After digesting all the information I have come to the conclusion that this may be the core of the issue. Here's my thinking:

Supposed advantages of larger pixelbins:

1) more dynamic range,

2) less noise,

3) better per pixel contrast.


1) more dynamic range
From everything we know this is only marginally true. Using a middle-gray exposure it may be somewhat relevant but certainly not earth-shattering. For a correct ETTR highlights exposure, the difference obviously resides in the darktones where it becomes obscured in a discussion about how much noise is acceptable.
Apparently the difference becomes smaller at higher iso.
For an 8mpx to 10mpx jump it is completely irrelevant.

 2) less noise
While true, the benefits are not immediately obvious, and can possibly be harvested only through higher bit A/D conversions. For 5D vs other brands, I believe there are too many design difference for meaningful comparison. For 5D vs 20D comparison, the 5D high iso performance is remarkable and the size of the 20D sensor components may result in more secondary irregularities such as stuck pixels. For an 8mpx to 10mpx jump, it is irrelevant.

3) better per pixel contrast
Seems certainly a decisive factor, especially in a 5D vs 20D comparison. If it is the source of the fringing, then it would certainly account for part of the subjective, easy-on-the-eyes, butter-smooth images from a 5D vs a 20D. However, for an 8mpx to 10mpx jump, it is hardly relevant.


All-in-all, I think that the smaller components in an APS-C sensor vs a FF sensor do create some system/design specific problems that are compensated for in data processing, but for an 8mpx to 10mpx jump I think that none of the advantages is remotely significant. Far more significant seem the additional components such as the AA & IR filters and microlenses.
Obviously, even more significant are the interchangeable lenses and Photographic technique used. In that respect it remains a kind of ironic paradox for an entry-level designed camera to out-resolve the more affordable lenses.

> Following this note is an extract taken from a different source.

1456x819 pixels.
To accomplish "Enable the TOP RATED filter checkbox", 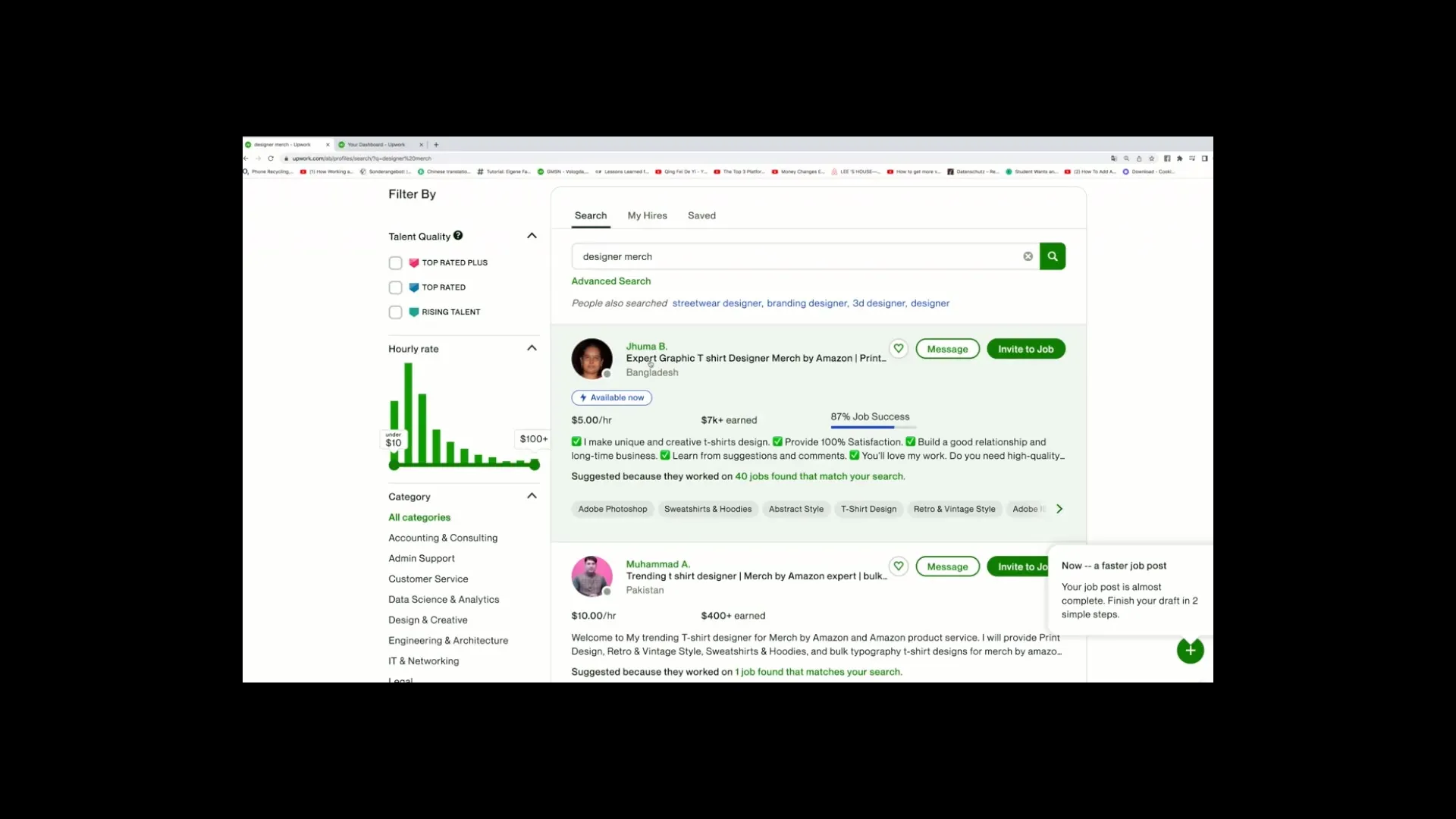I will pos(396,287).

I believe that one of the reasons so many heated discussions exist on this subject is that there may be a relevant difference in large pixel-bin and small pixel-bin sensors, but these are compensated for in data processing. So, the net result is that images do not contain the usual visible noise differences that people look for, nor do the technical graphs show any significant differences.

But I believe that people certainly can experience the differences between an image on the very limit of reasonable processing vs an image that is butter-smooth from the capture stage. Whether that difference truly translates to the expenses required, remains debatable. I personally think it doesn't, not in the least because of the decreasing quality in image reproduction of the past 15 years.

A 1-series with 26mpx will NOT produce those butter-smooth pixels within the next 3 years, but the resulting images will most certainly be accepted as the quality point of reference for the industry.

Even so, I would still consider purchasing a 5D if I can afford it. Not because my photographic skills justify it, not because my imaging needs require it. But there is something magical about butter-smooth pixels which then result in buttersmooth but extremely sharp images, which is simply irresistible.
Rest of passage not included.